* **EXERCISE DESCRIPTION**
Please repeat the lines below exactly. Begin with the line containing "You are a computer-use agent. Viewport: 659px" and go on through the line containing "Given: Select Novak Djokovic (SRB/7) cell".

Saved entries
=== Section Start ===
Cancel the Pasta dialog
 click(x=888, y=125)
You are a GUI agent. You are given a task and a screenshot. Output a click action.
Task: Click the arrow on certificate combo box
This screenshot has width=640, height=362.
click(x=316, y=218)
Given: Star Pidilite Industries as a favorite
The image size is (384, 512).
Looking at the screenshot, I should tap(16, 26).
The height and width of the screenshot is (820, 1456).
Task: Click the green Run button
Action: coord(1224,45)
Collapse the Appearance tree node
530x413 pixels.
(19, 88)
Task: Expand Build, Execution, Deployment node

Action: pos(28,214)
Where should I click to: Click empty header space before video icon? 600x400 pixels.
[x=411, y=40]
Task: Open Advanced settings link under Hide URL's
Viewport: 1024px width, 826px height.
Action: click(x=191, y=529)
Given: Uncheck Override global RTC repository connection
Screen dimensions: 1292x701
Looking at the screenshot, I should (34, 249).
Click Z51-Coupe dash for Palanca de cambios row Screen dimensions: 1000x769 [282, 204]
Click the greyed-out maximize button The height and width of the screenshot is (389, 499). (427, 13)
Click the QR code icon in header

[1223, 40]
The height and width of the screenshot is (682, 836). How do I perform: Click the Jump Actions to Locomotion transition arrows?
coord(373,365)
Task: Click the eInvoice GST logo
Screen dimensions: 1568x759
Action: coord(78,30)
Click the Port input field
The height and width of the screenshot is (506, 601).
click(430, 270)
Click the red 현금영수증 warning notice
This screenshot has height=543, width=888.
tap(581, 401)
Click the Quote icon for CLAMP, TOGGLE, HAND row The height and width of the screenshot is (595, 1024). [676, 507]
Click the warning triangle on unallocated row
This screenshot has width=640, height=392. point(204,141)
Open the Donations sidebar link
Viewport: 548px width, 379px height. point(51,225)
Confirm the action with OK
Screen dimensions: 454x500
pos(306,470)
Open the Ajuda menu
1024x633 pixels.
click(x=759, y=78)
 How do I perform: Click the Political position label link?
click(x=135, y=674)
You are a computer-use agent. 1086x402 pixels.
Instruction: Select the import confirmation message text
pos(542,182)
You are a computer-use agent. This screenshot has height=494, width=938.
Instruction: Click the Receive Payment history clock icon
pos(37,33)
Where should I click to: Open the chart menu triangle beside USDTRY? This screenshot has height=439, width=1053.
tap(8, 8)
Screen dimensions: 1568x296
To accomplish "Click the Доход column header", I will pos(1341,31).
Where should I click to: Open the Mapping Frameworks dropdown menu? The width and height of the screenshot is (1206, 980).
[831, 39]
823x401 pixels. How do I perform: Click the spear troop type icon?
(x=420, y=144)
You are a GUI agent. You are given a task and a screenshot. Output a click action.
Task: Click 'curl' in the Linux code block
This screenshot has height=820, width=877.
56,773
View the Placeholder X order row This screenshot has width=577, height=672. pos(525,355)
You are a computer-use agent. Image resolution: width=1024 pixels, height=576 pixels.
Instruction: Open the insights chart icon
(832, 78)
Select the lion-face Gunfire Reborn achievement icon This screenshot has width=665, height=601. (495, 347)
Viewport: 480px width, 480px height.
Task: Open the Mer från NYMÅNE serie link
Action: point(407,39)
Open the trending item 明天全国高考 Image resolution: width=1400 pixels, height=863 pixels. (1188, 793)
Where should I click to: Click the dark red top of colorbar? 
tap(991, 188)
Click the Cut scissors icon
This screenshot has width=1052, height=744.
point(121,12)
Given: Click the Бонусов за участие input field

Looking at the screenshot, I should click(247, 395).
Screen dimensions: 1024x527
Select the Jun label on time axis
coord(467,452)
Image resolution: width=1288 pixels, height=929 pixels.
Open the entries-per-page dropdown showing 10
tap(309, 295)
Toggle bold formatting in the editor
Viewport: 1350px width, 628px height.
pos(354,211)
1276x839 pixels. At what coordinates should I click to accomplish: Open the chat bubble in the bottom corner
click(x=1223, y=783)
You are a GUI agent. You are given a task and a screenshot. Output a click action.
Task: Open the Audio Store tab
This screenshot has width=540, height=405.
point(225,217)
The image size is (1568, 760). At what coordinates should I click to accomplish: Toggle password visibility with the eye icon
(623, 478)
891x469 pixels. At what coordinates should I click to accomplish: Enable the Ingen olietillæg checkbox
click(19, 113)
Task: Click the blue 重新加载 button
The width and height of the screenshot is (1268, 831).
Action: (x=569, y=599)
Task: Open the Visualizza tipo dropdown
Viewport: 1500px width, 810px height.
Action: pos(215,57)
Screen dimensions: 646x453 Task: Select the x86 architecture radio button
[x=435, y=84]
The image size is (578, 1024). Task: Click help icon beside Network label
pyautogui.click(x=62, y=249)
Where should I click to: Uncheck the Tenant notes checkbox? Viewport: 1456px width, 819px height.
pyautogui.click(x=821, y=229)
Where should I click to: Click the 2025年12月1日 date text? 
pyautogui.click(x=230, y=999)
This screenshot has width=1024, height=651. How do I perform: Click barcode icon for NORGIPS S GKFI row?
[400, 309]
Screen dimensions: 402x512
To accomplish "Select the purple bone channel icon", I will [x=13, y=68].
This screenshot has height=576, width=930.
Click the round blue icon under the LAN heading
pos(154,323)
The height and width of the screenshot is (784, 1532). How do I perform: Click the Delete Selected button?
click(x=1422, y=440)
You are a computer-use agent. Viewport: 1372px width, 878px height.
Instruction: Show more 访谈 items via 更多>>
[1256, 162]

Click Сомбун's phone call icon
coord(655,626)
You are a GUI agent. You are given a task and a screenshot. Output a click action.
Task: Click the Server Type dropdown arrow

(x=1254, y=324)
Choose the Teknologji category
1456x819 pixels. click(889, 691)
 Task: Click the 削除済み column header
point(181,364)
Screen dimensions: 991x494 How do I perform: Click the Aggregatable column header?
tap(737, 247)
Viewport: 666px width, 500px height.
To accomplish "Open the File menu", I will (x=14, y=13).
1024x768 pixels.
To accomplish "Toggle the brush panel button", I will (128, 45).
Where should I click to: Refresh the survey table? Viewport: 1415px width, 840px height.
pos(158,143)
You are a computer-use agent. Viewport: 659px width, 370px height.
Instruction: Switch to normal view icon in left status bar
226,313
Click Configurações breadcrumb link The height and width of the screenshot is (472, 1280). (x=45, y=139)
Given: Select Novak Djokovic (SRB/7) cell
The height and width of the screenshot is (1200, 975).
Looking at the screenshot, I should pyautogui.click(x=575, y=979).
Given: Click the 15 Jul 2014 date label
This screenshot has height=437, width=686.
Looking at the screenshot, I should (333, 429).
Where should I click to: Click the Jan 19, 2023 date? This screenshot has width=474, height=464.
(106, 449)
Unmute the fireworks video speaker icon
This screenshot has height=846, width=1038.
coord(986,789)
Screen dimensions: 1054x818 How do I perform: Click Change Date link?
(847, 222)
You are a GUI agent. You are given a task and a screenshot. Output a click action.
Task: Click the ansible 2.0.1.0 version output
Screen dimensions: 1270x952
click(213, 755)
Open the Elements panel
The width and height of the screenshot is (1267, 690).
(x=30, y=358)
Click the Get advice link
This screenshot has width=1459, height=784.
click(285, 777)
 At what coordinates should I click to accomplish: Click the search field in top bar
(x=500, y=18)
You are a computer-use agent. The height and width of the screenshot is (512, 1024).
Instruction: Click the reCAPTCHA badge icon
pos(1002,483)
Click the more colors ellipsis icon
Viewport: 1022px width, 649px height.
=== Section End ===
* **FINISHED TASK**
You are a computer-use agent. Viewport: 659px width, 370px height.
Instruction: Switch to normal view icon in left status bar
226,313
Click Configurações breadcrumb link The height and width of the screenshot is (472, 1280). (x=45, y=139)
Given: Select Novak Djokovic (SRB/7) cell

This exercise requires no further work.